## Work item
Please repeat, exactly as written, every line from the one containing "Screen dimensions: 1456x819" through the last line of the records, both included, and leave out any pictures.

## Stored data
-.-.-

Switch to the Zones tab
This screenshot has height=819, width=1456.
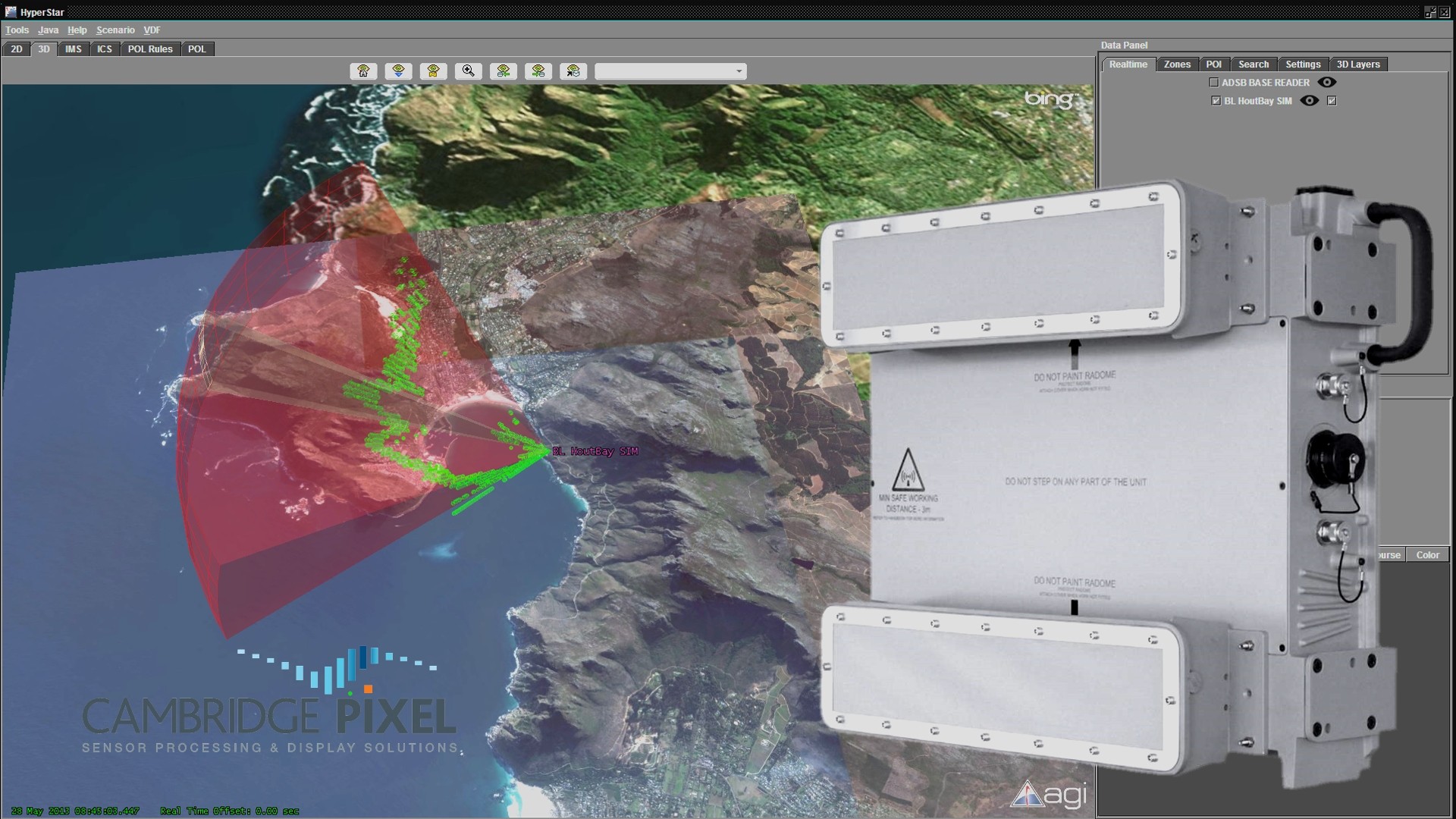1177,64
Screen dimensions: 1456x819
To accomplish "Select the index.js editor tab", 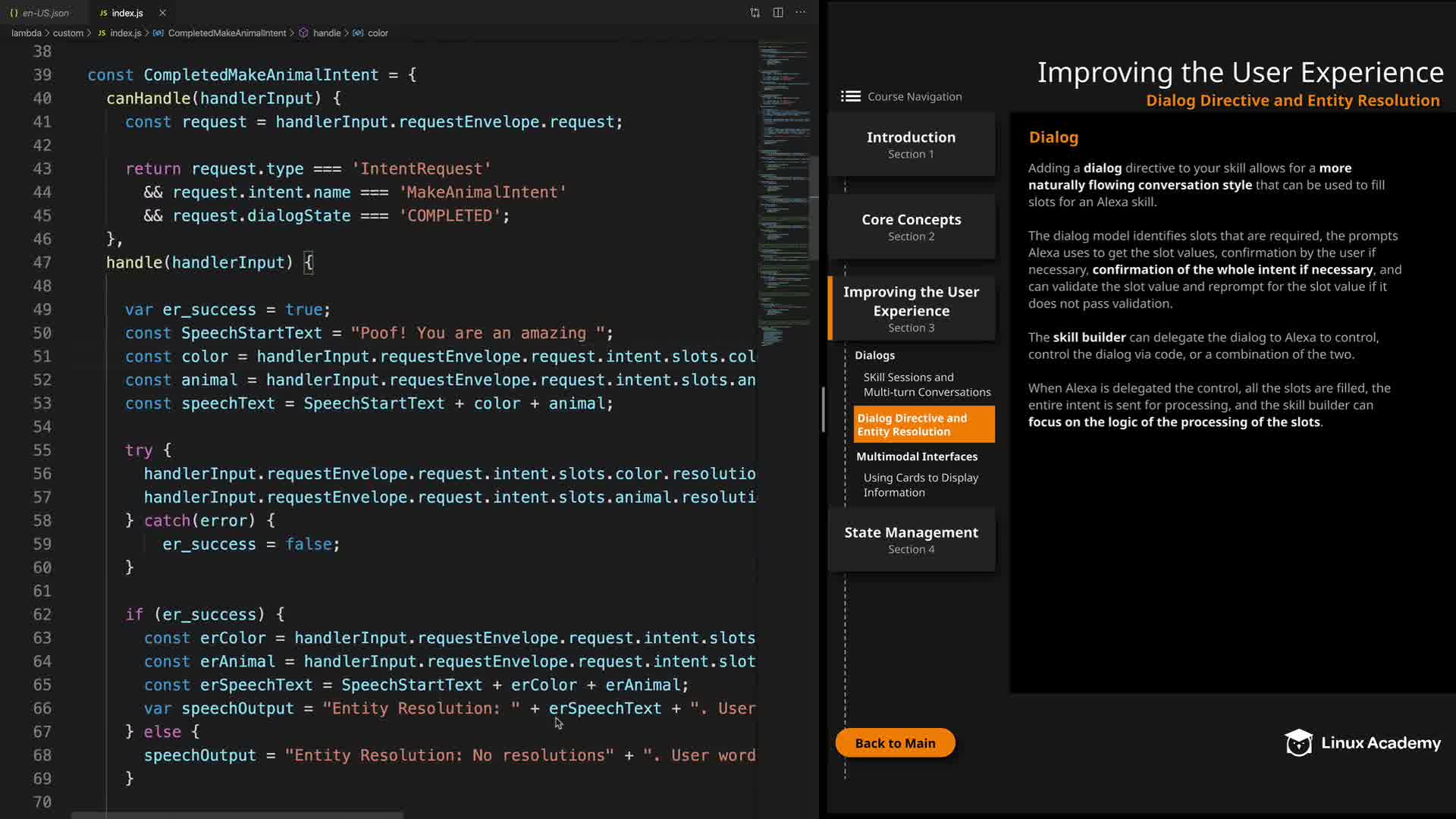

-.-.-

## Exercise answer
Screen dimensions: 1456x819
To accomplish "Select the index.js editor tab", 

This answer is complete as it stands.